For a candidate whose campaign was marked by verbal stumbles, that alone was an achievement.

Credit, too, to whomever organised the show: For a brief moment, God, Garth Brooks, and Old Glory were no longer the sorts of Trumpian triggers that for the last four years gave the left the heebie-jeebies.

Instead, they were centre stage, giving a bit of substance to Biden's calls to unity, and olive branches to those with whom Democrats disagree.

It also must be said that Donald Trump's absence was notable - and unfortunate.

Appearances matter, tradition matters, and it would have been nice to see the 45th president be there to hand over the keys in person.

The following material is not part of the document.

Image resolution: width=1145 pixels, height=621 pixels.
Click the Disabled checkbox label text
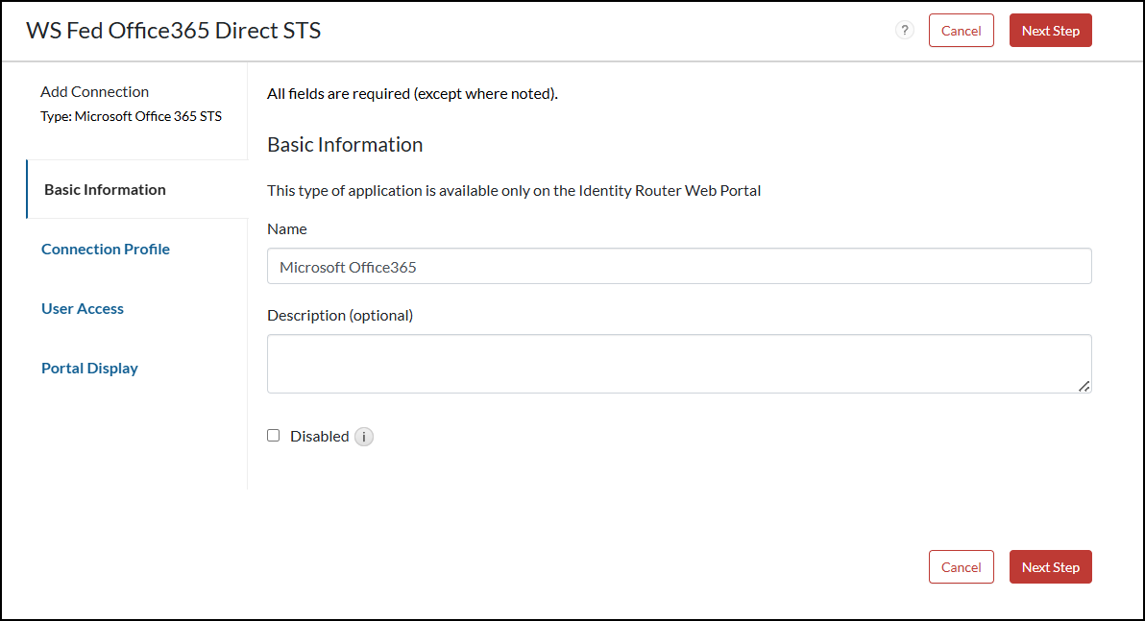tap(319, 437)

Far more optimistic than his virtual convention speech last year, which was shot through with divisive rhetoric about the forces of light and darkness, the Biden speech struck a more optimistic tone.

"My whole soul is in this: bringing America together, uniting our people, uniting our nation. And I ask every American to join me in this cause," he said.

Biden even quietly referenced Abraham Lincoln, referring to "our better angels" - a call-out to the saviour of the union's own first inaugural address back in 1861, who said, "We must not be enemies. Though passion may have strained, it must not break our bonds of affection. The mystic chords of memory will swell when again touched, as surely they will be, by the better angels of our nature."

Lovely stuff - but speeches are one thing, governing is another.

And as much as Biden may pledge to be a "president for all Americans", if he is to do so, his own foreshadowed policies and appointments will make that task all the more difficult.

But let's not forget that Democrats bear plenty of responsibility for this "uncivil war".

From the rise of radical campus politics, to violent demonstrations in American cities that were often dismissed as "mostly peaceful protests", to social media platforms doing everything they can to silence conservative voices, the left has plenty to answer for in making America a more divided place.

The new president's pledge to re-join the Paris Agreement may be music to the ears of Democrats, but for millions of Americans in the country's energy producing regions, it is the stuff of nightmares.


A massive plan to grant amnesty and a path to citizenship for an estimated 11 million illegal immigrants is seen by Republicans as a Democrat scheme to entrench themselves with a permanent electoral majority.

Biden placement of racial healing and historical reckoning is itself fraught with danger: Will he appeal, as Lincoln suggested, to the "better angels of our nature", or to the statue-smashers and radical activists who claim to want peace but only deal in division?

Even the call to unity is fraught, if it means people are not allowed to disagree and instead must shut up - as many of Trump's 74 million voters worry they are being told to do.

But let's put that aside. Let Biden have his day.

American Democracy, while never truly "in peril" as so many hysterics have put it, still works, and that still counts for a lot.

The work of contesting and criticising can continue tomorrow.